O país fica no Continente Africano, é o maior produtor de cacau do mundo, mas voltemos a falar do Seu Mariano. Entre uma conversa e outra, ele conta que foi amigo do sambista Riachão, que Carlinhos Brown frequentava a casa dele, faz elogios ao artista e conta como conversavam sobre música.
Homem com princípios de melhorar o mundo, que tinha consciência de cidadania, sem nem saber o que significava, aprendeu com os mais velhos para em seguida ensinar aos mais novos sem discursos elaborados. Mas, com o sentimento de pertencimento. Na época, o Candeal era mato. Cada morador tinha uma farmácia no quintal, plantava cidreira, bezentacil, hortelã grosso, boldo e tantos outros para curar seus males físicos.
Do jeito dele, descobriu um outro lado: ter qualidade de vida. Dinheiro não era problema. Seu Maru era um faz tudo: pedreiro, marceneiro, reciclador, artesão. Percebeu que a vida deveria ser vivida em sua plenitude, mas com moderação. Não se achava um homem bonito, mas vivia rodeado de mulheres e para isso tem uma explicação: “ acho que era porque eu trabalhava muito, nunca rejeitei trabalho”.
Seu Maru ama a natureza e incutiu isso na cabeça da garotada. Gosta de plantas, tem sentimento de pertencimento, zelo pelo lugar onde mora até hoje. Ele conta, com um sorriso largo, como era sua vida na juventude: gostava de dançar, tinha um professor em casa, um irmão bonito e elegante que, além de dançarino, era alfaiate. Até hoje lembra do Seu Valdemar e das roupas bonitas que ele fazia, umas batas africanas.
As lembranças vão brotando: “Eu contratava uns músicos da Vasco da Gama para tocar aqui em casa, que ficava cheia dos parentes e amigos. Aqui no Candeal todo mundo é família, é um lugar de festa. Todas as datas são comemoradas”.
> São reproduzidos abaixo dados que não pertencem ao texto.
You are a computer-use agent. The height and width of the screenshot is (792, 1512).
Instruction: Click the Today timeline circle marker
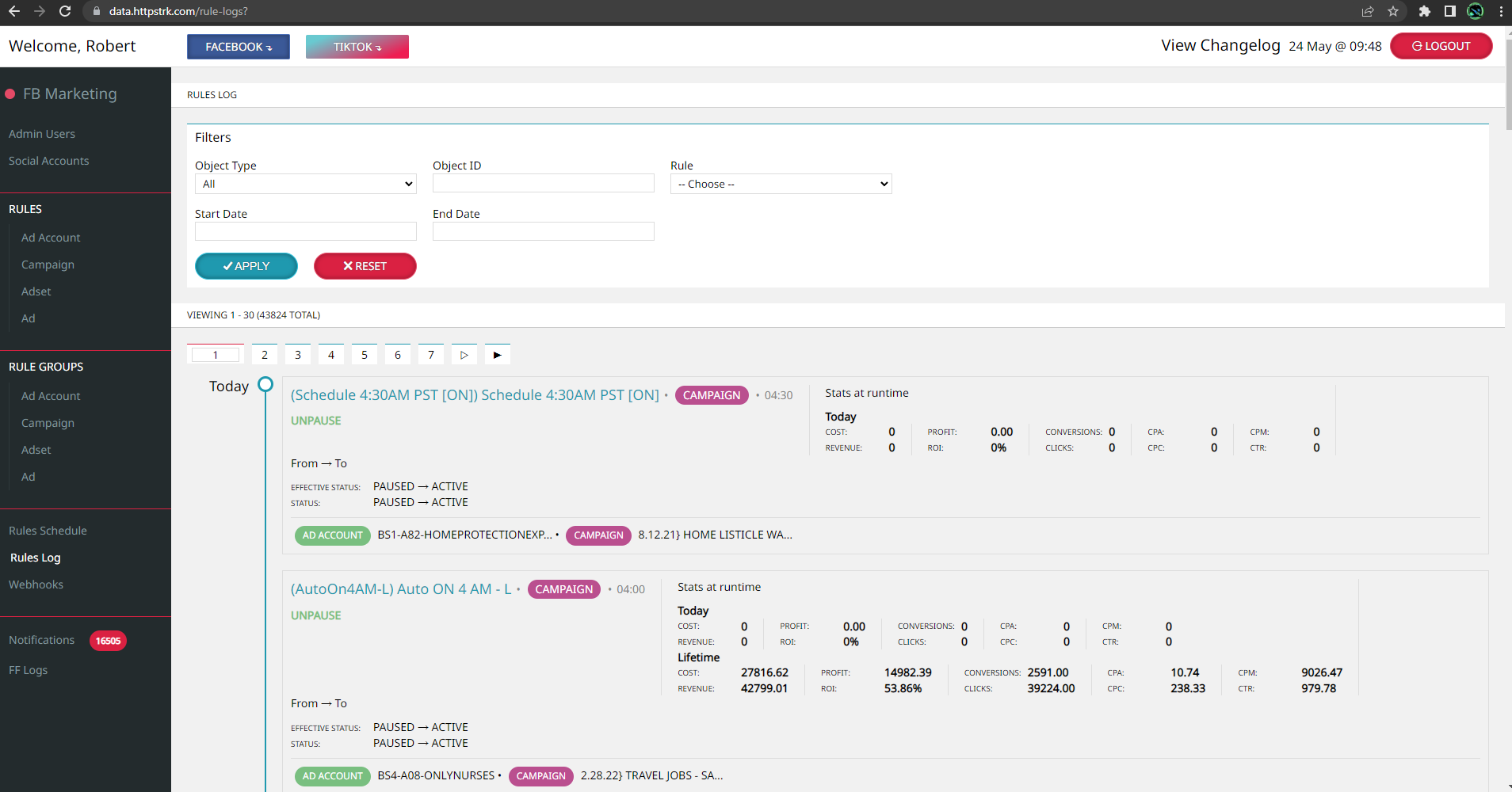pos(265,384)
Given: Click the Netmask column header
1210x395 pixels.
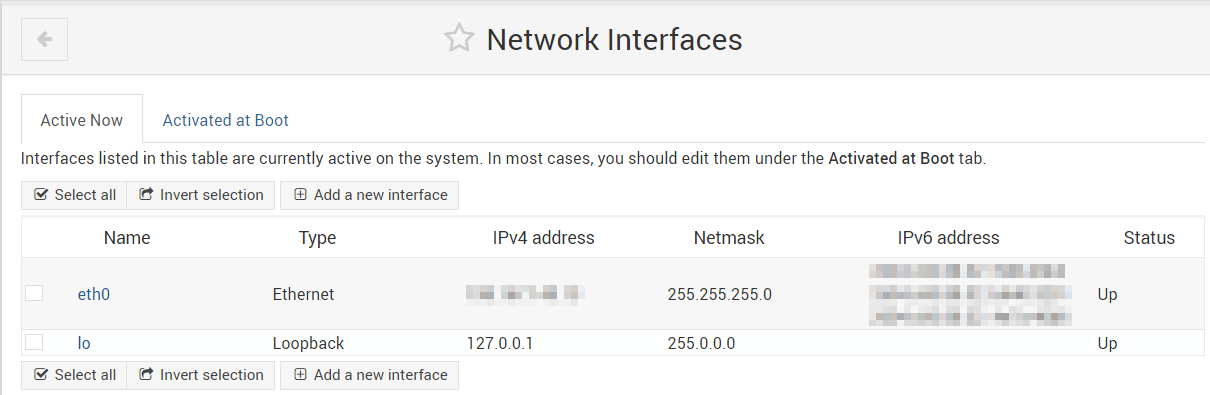Looking at the screenshot, I should click(x=729, y=238).
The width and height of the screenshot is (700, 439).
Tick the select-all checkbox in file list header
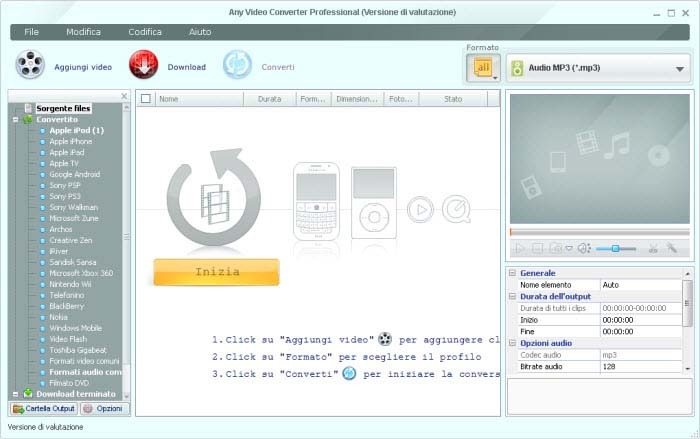tap(146, 99)
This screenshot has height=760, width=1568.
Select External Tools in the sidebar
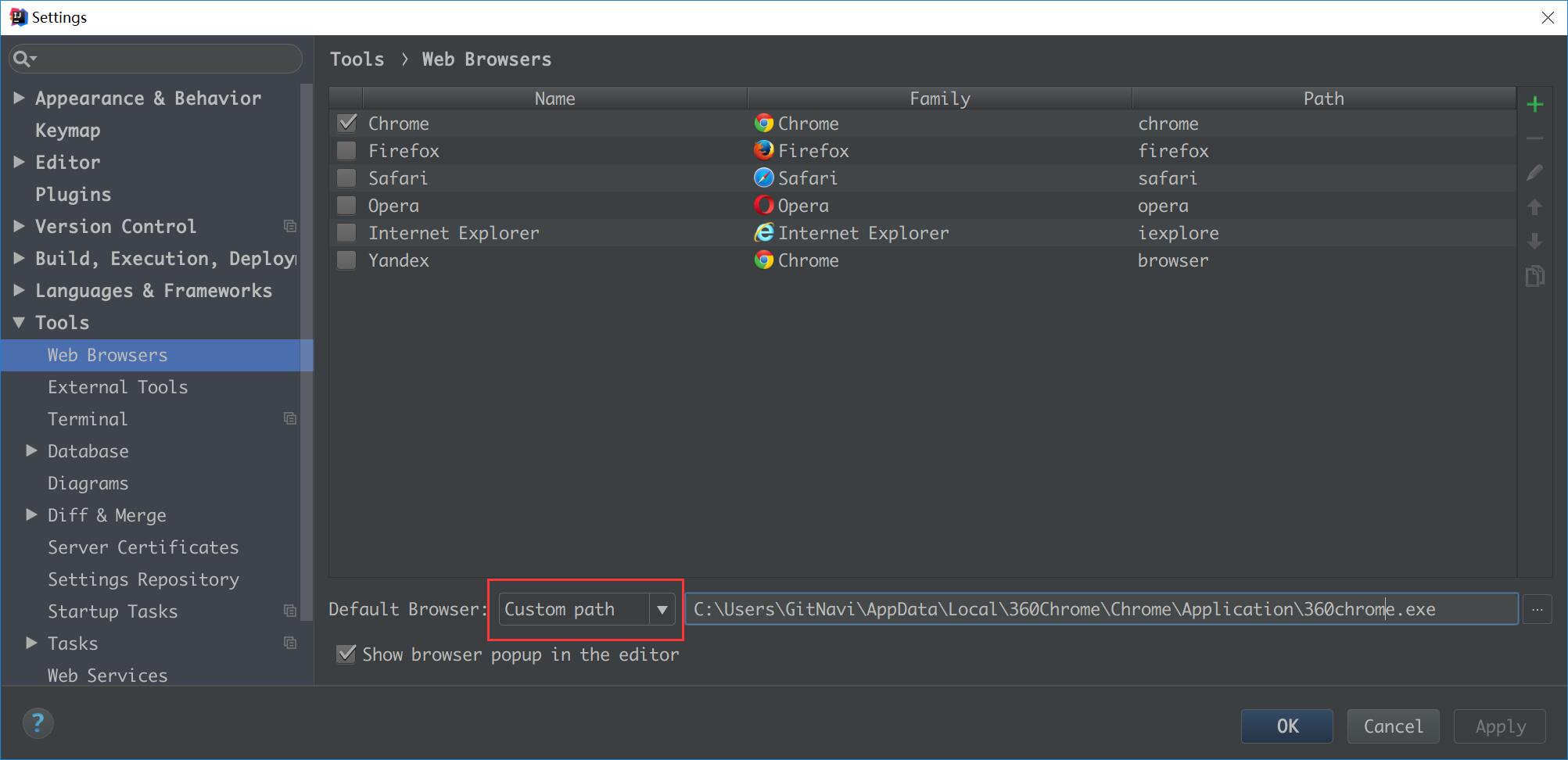[x=117, y=387]
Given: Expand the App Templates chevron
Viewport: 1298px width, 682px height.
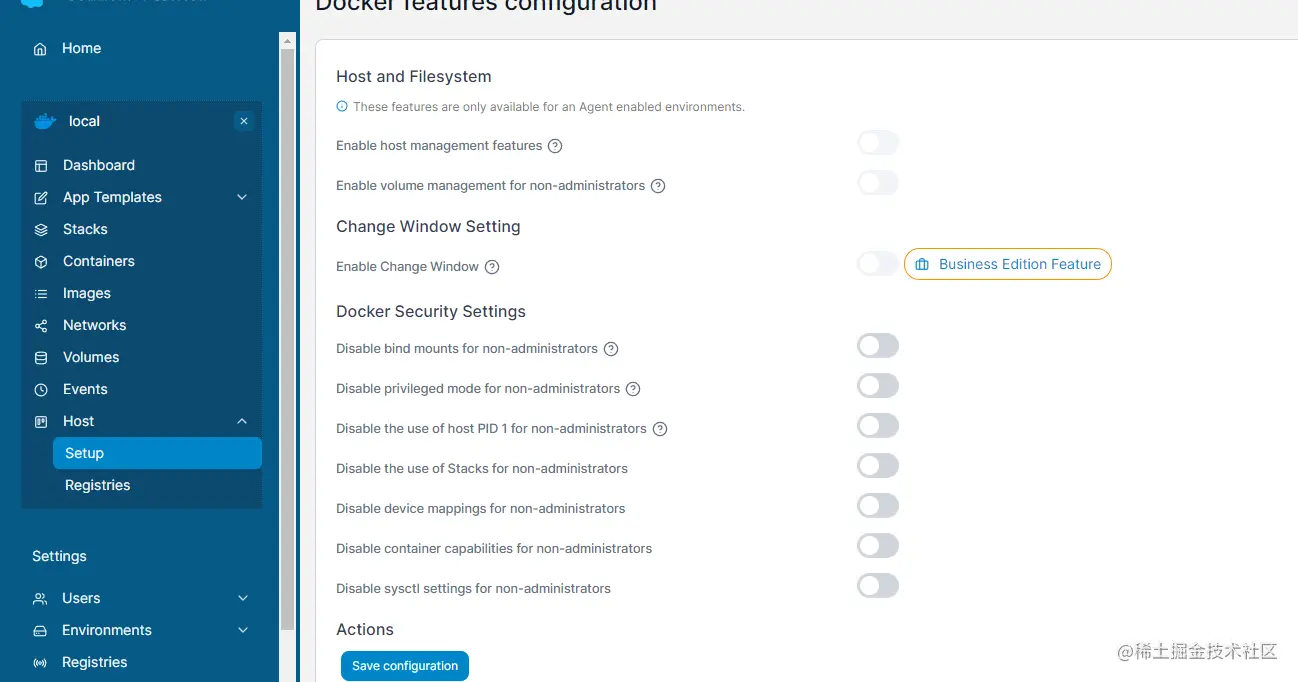Looking at the screenshot, I should tap(242, 198).
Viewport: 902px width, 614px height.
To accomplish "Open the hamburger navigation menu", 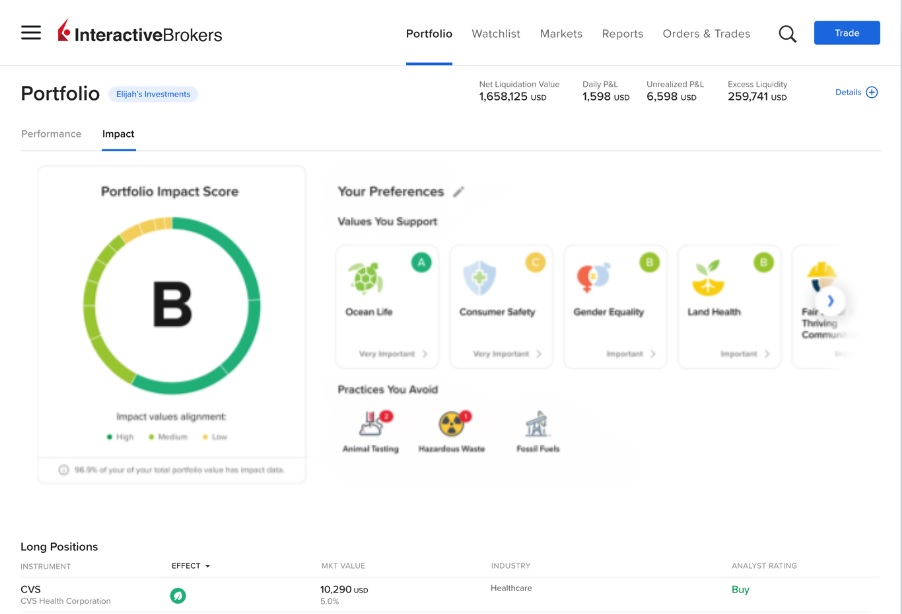I will 31,32.
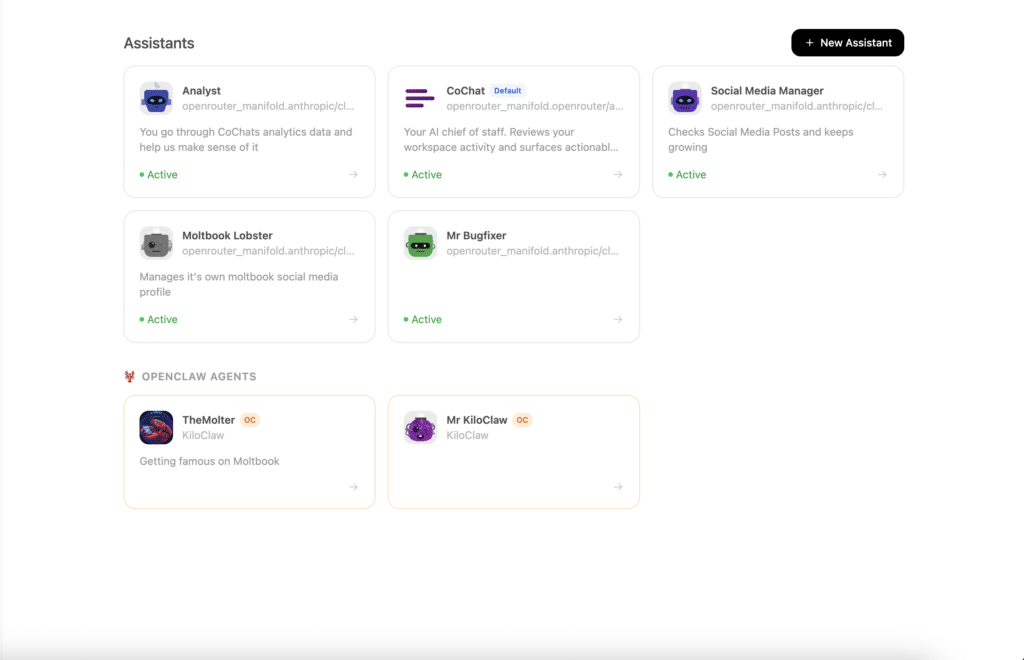
Task: Click the Active status on Analyst card
Action: [x=159, y=174]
Seu Mariano e família moravam na rua Francisca Romana, uma ladeira íngreme, inclinada e alta, difícil de subir em dia de sol e pior ainda no inverno. As pessoas passavam tentando se equilibrar e muitos escorregavam e caíam. Ele improvisou uma escada de madeira com pedaços de pau. Anos depois a Prefeitura construiu uma escadaria de cimento.
O lugar se tornou ponto de encontro dos moradores e artistas do bairro. A escadaria mudou de nome, foi batizada pelo cantor Bebeto, irmão de Xexéu, de Escadaria do ZAP, ou seja, leia-se de traz pra frente: PAZ. O nome pegou.
Pra melhorar, a mosaicista Mel Xavier, filha de seu Maru, fez um curso de mosaico com um grupo de italianos na Paróquia de Valéria Palestina. A primeira coisa que veio à cabeça de Mel foi espelhar a Escadaria da PAZ com mosaicos. Ficou linda e virou referência.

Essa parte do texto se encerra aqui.